Life of Dalvi has been changed ever since her Mumbai edition of Lucknow-based Urdu newspaper Avadhnama reproduced the blasphemous image by the French satirical magazine Charlie Hebdo in 2015.
Can’t do much
67 year-old writer-translator Yaqoob Yawar also return his Uttar Pradesh State Urdu Akademi Award he received.
Professor Yawar, the former head of the Urdu department at Banaras Hindu University said he would also return the ‘Life Time Achievement Award for Translation‘ along with Rs 1 lakh-cash prize.
Professor Yawar said to have been scared watching the parliamentary debate and was saddened by the passing of the CAB.
“Since I am old and can’t do much in terms of physical protest, I have decided to return the award in protest,” he told The Wire.
A “civil disobedience” move
Earlier on Wednesday, senior IPS officer Abdur Rahman quit from his service, ostensibly in protest against the Citizens (Amendment) Bill.
In his statement posted online, the 1999 batch IPS officer said that as a “civil disobedience” move, he decided to quit the police service and has stopped official duties from Thursday.
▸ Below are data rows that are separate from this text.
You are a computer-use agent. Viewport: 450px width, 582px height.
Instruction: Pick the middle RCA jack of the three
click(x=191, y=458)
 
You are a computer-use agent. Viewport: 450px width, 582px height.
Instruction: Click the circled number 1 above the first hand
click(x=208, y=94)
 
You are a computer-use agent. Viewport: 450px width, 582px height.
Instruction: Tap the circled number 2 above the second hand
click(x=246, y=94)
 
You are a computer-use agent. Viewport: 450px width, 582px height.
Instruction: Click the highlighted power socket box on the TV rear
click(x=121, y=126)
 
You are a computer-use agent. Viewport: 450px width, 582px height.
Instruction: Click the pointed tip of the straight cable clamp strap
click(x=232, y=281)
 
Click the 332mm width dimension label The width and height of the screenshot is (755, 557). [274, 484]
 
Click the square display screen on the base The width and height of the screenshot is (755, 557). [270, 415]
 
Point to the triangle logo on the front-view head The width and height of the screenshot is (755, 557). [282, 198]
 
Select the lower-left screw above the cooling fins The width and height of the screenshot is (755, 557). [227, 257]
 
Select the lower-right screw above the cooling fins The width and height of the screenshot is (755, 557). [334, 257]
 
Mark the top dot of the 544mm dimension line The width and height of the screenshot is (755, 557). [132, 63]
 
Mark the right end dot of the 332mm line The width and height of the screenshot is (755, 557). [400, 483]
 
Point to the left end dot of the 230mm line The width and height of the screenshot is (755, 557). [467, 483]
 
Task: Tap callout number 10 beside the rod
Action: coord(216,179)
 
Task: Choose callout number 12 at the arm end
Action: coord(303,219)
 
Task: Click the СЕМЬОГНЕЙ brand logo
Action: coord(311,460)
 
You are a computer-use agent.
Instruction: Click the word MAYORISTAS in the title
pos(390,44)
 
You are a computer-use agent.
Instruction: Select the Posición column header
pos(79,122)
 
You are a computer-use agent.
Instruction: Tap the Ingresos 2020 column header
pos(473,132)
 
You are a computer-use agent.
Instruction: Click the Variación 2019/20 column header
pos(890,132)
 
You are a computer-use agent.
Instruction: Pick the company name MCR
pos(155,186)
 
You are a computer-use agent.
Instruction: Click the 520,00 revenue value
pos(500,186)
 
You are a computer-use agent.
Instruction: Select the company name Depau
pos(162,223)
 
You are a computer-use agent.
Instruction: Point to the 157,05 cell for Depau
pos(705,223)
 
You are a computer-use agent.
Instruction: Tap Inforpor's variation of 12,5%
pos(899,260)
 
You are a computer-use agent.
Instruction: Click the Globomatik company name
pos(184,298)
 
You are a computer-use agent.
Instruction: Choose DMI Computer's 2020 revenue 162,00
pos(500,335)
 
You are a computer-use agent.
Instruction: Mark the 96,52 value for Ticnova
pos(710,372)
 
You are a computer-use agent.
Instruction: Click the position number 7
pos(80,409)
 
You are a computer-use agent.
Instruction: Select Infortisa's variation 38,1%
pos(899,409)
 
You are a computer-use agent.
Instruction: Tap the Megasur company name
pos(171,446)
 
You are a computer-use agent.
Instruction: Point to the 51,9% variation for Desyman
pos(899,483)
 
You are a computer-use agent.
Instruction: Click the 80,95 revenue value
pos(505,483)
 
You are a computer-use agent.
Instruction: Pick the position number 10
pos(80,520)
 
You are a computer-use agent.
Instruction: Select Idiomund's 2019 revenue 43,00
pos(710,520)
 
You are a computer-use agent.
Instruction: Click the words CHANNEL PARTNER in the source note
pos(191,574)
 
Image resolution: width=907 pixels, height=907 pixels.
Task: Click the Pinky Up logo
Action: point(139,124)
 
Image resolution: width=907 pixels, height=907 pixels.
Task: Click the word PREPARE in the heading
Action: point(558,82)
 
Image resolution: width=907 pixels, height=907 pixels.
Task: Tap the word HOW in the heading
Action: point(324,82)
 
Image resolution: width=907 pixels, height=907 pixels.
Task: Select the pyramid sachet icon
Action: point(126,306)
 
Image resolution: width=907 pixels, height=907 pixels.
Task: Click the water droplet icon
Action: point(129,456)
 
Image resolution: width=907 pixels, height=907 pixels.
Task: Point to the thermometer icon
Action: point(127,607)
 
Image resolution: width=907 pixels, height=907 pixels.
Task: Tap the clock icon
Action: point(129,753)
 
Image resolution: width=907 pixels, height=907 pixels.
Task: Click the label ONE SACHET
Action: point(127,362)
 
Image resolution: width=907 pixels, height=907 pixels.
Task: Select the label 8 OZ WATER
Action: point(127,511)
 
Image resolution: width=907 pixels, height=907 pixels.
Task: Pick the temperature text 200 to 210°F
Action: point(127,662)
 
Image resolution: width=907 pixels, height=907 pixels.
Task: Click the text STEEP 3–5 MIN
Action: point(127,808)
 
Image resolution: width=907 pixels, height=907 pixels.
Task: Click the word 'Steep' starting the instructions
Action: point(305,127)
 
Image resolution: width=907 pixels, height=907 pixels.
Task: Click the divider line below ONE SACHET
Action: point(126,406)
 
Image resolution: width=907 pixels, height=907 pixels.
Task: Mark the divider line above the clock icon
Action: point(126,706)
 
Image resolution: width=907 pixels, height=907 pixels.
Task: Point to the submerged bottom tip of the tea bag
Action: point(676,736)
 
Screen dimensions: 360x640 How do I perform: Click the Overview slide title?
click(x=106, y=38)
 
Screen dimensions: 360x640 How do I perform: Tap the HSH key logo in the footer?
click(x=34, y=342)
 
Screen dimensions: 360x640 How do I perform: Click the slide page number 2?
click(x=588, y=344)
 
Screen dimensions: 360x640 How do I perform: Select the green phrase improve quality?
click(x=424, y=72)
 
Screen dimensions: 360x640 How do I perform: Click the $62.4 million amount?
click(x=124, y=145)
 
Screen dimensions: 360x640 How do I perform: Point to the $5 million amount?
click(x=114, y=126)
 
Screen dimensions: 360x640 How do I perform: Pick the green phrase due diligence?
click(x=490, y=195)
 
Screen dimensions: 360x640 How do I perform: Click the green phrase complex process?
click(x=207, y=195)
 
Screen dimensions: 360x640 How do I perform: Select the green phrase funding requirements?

The IG rank officer had appealed to all those belonging to the poor and deprived sections to oppose the Bill in a democratic manner as it would harm them the most, and also called upon the tolerant, secular and justice-loving Hindus to oppose the Bill, besides urging activists to challenge it in the court of law.
The Citizenship (Amendment) Bill passed in the Lok Sabha on the intervening night of 9-10 December saw 125 MPs voting in its favour and 99 against it.